*Designated an invasive species in the following states, no sale: MI, NH, PA
The reaching sunny blossoms of Greater Celandine make for a brightening addition to the summer landscape, where it can be seen growing quite gladly under a variety of conditions. A member of the poppy family, various parts of this plant release an acrid and pungent-smelling yellow juice upon injury. One should note that this sap can be an irritant to skin and eyes. However, through Ancient Greece and the Middle Ages, Chelidonium majus was admired particularly for treatment of skin conditions, jaundice, and eye diseases. Folk medicine indicates the juice or salves of the plant as utilized for topical treatment, and an infusion taken to better liver health (particularly recorded in Eastern European cultures)— though association of this herb with ocular treatment seems left to ancient mythos.

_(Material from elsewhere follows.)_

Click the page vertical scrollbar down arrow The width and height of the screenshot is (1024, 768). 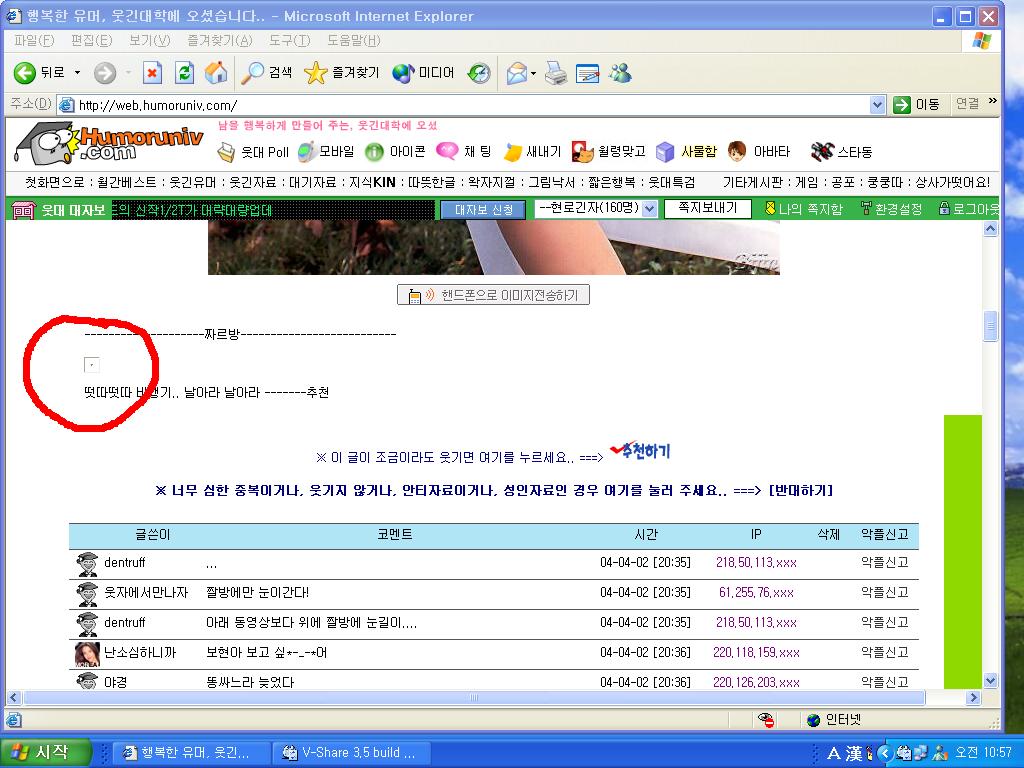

Celandine has an important use throughout history as a dye plant— the ground roots, stems, and leaves of this plant can be boiled and processed to create a buttery or straw-yellow pigment. Its potency as a coloring agent can be easily intuited in witnessing the orange sap that oozes from both the crushed flowers and disturbed roots (one can also derive orange dye from Chelidonium majus). Through the middle ages, the dye of this plant was well known, from tinting manuscripts to women’s hair.
Bees and Syrphid flies are visitors to celandine flowers, and ants are fond of the food appendages (elaiosomes) found within the seed pod— travel via ants allows for greater seed dispersal.
The word ‘celandine’ is derived from the Greek word ‘chelidon,’ which refers to a swallow. It is said the herb blooms when swallows arrive for the season, and fades as they depart. According to writings from the Roman philosopher Pliny the Elder, it was swallows who discovered that the juice of Celandine could help remove film from the cornea of blind nestlings to restore their vision— a dual reason for the avian naming of the plant. Archaic texts state that breathing in Celandine will prevent arguments between spouses. The 19th century poet William Wordsworth was so fond of Chelidonium majus that he had its star-shaped flower engraved onto the entrance of his tomb— all these anecdotes are a further indication of the hold this starry herb has had on human imagination for centuries.